The Anti-Jerome Harrison
Readers of this site know that I've never been a big Jerome Harrison fan, mainly because Jerome Harrison has never really played. However, today's game may have signalled the ascension of Harrison from a traditionally over-hyped Browns running back to a legimitate offensive contributor. While never flashy today, Harrison instead took advantage of some solid outside blocking and made some plays in the passing game.
However, considering Harrison's injury history and the current lack of depth at the position, it remains to be seen how long-term his contributions will be. However, in a dramatic contrast from the straight-ahead running of Jamal Lewis, Harrison's presence allows the team to become more creative on shorter yardage situations, which hopefully will be addressed in the coming weeks.
The Benefits of Rest
It's amazing the differences found when the Browns defense doesn't have to play 40 minutes a game. Although the start of the game appeared to be more of the same, as the Bengals dominated the clock in the first quarter, the emergence of the Browns offense allowed the defense to better reach its potential for most of the afternoon, before ultimately breaking down on the final overtime possession.
However, there weren't a lot of negative aspects of the defense as a whole, with the exception of the first Bengals drive of the game and some subsequent, soft zone coverage play. The third down defense was vastly improved, compared to the first three games, and the insertion of Mike Adams as a starting corner helped to slow down the Bengals shorter routes. Perhaps the most intriguing - and bluntly surprising - performance of the game came from Brodney Pool. Is it possible for the proverbial "light to come on" for a fifth year player? Will it stay on?

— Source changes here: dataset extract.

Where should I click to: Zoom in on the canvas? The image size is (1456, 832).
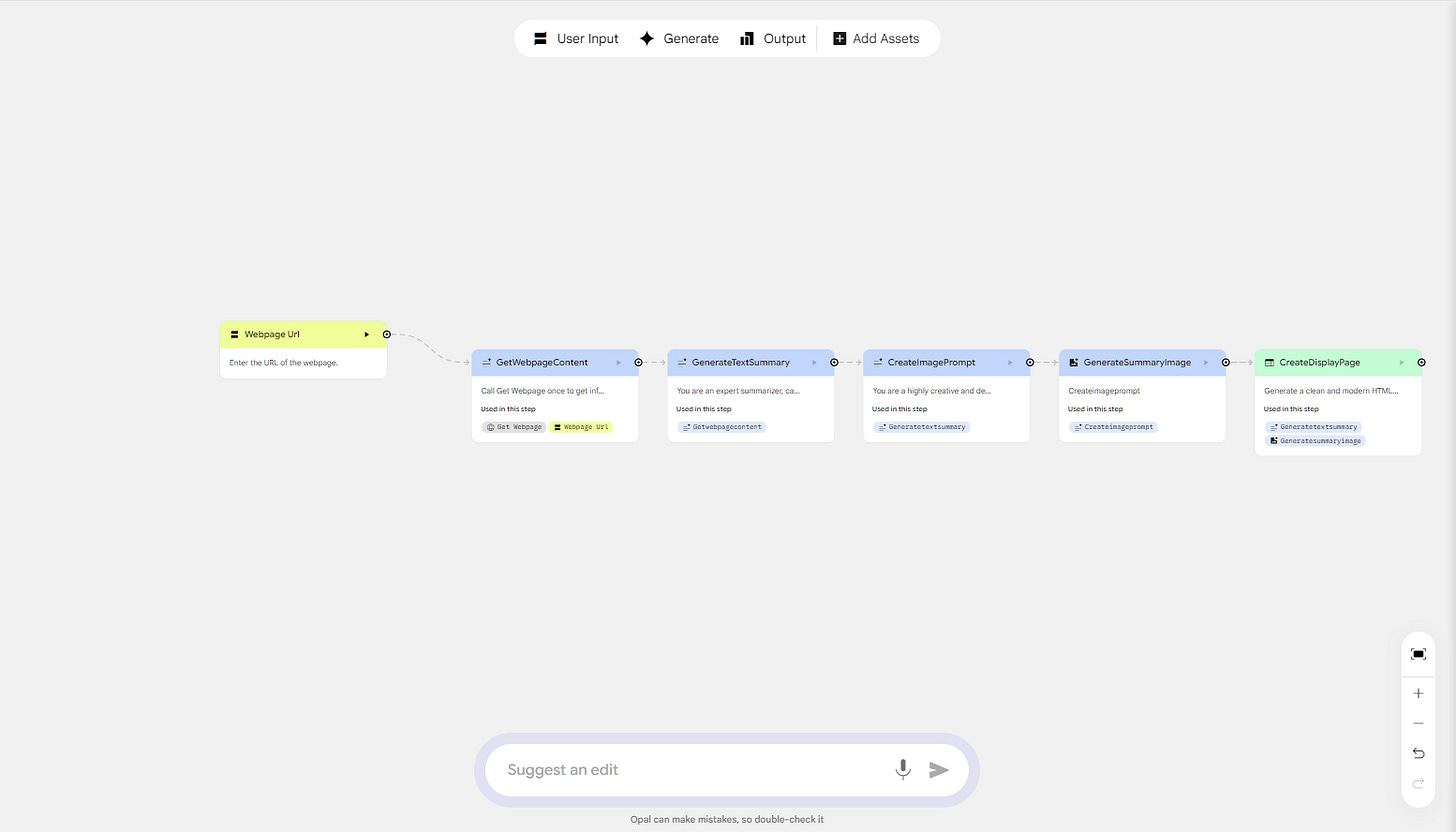pos(1418,692)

What more can be said about Josh Cribbs? Or, how can you mention the offense's success without including Cribbs' contribution on kickoff and punt returns? Had the Browns pulled out a win this afternoon, the latest fan petition should have been a demand for Randy Lerner to award Cribbs a new contract. Much of the team's success on offense could be attributed to Cribbs, which naturally correlates into the defense not being solely responsible for keeping the team in the game.
Perhaps the best evidence of Cribbs' worth came in the overtime session, as the Bengals rookie punter continually pinned punts along the sideline, making our team MVP irrelevant in the battle for field position. The natural momentum that Cribbs creates with his returns was negated, and the offense slumped through the extra period.
And speaking of special teams, although Brad St. Louis is obviously pulling the NFL long snapper version of "going Chuck Knoblauch", the play of Shaun Rogers also nearly proved indispensable, again assuming that the outcome would have turned out differently.
Call Off the Hounds
While I'm certainly not advocating the reinstatement of the "Mangenius" moniker for Eric Mangini, at least the team as a whole showed some vital signs this afternoon. Of course, starting Derek Anderson gave the team some professional options that had been lacking through the first three games, but overall, the play calling, fundamentals and overall desire shown by the team was a great reflection of a solid week of practice.
Of course, it wasn't enough for a win, which is severely disappointing - but, at least this team finally has some positive momentum to build on. Take away the two offensive turnovers and the Carson Palmer scramble and this game could have had ended much differently.
And considering how the season has progressed so far, at least it's something.